[DOCUMENT PASSAGE]

== Segment start ==

UNECA StatsChat course

Published

8 June 2026

Welcome to the UNECA StatsChat course!

This course will introduce StatsChat as a practical example of a Retrieval-Augmented Generation (RAG) system for official statistics. Across the course, we will look at how a system like this works, how it can be used appropriately, and how similar approaches could potentially be adapted in different NSO contexts.

The course will have two main parts:

3 preliminary sessions, intended to give some helpful foundation in Git, Python, and LLM / RAG basics
6 core sessions, centred on understanding and adapting a RAG system using StatsChat as the main example The preliminary sessions are designed as support sessions, particularly for anyone who would find it helpful to refresh or build confidence in these areas before the main course begins.

Course Structure

Primers

Week	Topic	Highlights
Week 1	GitHub and repo orientation	How to navigate a repository, read documentation, understand branches and pull requests, and use the repo as technical documentation.

== Segment end ==

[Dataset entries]
== Segment start ==

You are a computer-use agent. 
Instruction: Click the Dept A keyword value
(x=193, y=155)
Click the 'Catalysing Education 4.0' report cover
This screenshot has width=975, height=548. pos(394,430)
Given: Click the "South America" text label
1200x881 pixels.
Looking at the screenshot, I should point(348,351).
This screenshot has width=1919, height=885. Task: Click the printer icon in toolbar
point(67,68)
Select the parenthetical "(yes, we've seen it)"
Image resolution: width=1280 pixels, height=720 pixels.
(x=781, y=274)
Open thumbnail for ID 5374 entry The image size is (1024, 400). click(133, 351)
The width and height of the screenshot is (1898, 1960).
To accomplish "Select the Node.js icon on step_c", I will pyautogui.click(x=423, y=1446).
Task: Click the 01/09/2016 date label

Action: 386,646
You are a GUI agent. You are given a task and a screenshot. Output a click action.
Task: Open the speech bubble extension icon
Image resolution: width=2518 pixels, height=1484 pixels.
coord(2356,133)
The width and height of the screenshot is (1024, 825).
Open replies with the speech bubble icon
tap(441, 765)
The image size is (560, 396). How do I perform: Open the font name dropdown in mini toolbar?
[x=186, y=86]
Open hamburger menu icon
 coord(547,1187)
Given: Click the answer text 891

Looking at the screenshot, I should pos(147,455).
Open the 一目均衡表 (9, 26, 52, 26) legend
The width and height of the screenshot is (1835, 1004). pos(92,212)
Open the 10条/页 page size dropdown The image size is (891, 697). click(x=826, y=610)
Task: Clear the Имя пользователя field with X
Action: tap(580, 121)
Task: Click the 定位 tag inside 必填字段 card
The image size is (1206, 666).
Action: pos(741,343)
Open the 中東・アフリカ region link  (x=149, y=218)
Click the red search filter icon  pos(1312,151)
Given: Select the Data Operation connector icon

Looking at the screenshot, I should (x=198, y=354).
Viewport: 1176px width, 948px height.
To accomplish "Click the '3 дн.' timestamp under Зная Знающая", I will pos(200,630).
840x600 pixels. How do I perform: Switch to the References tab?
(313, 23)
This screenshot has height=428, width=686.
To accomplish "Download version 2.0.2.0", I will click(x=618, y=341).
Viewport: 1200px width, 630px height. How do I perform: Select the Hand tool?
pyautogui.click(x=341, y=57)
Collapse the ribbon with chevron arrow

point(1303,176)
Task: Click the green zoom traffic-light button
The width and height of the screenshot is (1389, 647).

== Segment end ==

[PROBLEM TO SOLVE]
How many core sessions does the StatsChat course page list? Rely only on the StatsChat course page.

[WRITTEN ANSWER]
Six core sessions.